Mitsubishi is the latest Japanese automaker to accelerate its electrification strategy as demand for electric vehicles continues climbing at a record rate.
The company revealed a new business plan Friday, “Challenge 2025,” that involves four new EVs, including an electric pickup truck.
Mitsubishi unveils new electric strategy and spending plan
Despite being an early EV pioneer, launching its iMiEV electric kei car on World Environment Day in 2009, eventually making its way to the US as the Mitsubishi, the Japanese automaker currently has no purely electric vehicles in its North American or European lineup.
Mitsubishi currently offers the Outlander PHEV, but with new fully electric vehicles from nearly every other automaker hitting the market, Outlander sales fell 12% from 2021 to 1,961 last year.
As part of Mitsubishi’s new strategy, the automaker plans for 100% of its sales to be either pure electric or hybrid by 2035, compared to its previous guidance of 50% electrified sales by 2030.
Mitsubishi calls the next two years “a turning point to a major transition” as it looks toward contributing to a sustainable society with a beefed-up lineup of electrified vehicles.
To make the transition possible, Mitsubishi plans to ramp up R&D expenses over the next few years to reach 70% of its budget after 2026, up from 20% currently.
In addition, Mitsubishi will strengthen its recently developed strategic partnership to expand its lineup. The Japanese automaker recently formed an alliance with Nissan and Renault to jointly manufacture over 30 new electric vehicles across five common platforms by 2030.

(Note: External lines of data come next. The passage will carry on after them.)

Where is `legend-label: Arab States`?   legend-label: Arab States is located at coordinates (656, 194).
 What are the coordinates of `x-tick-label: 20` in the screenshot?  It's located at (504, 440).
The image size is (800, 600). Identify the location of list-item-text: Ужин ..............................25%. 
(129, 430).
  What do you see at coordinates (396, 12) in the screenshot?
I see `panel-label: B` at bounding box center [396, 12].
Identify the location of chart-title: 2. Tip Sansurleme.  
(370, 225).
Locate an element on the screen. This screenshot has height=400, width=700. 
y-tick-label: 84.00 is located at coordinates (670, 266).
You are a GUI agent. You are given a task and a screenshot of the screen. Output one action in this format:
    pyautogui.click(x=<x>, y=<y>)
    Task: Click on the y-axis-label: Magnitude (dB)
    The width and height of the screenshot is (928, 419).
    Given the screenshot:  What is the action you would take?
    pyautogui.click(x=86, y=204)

Of the four new fully electric vehicles, one will be through the Nissan alliance and another through the Renault alliance. The other two will consist of an electric pickup truck and a two-row SUV EV.
Electrek’s Take
Mitsubishi’s new strategy sounds exciting with a new electric pickup, a two-row SUV, and two alliance-built EVs, but waiting until 2035 to transform its lineup might be costly.
The Japanese automaker is already falling behind in the fully electric market and is seeing PHEV sales decline. The new electric business strategy and investments are designed to stimulate the Mitsubishi brand and bring it into the modern day, but delaying any further will be wasting valuable time.
Many automakers are already achieving double-digit, even 100%, EV sales and are working on their second or third-generation EVs.
Mitsubishi is the latest Japanese automaker to announce its intentions to accelerate its EV efforts. Toyota appointed a new CEO who mentioned a new EV-first mindset, Nissan plans to release 19 new EVs by 2030, and Honda overhauled its business operations to ramp up EV deployment.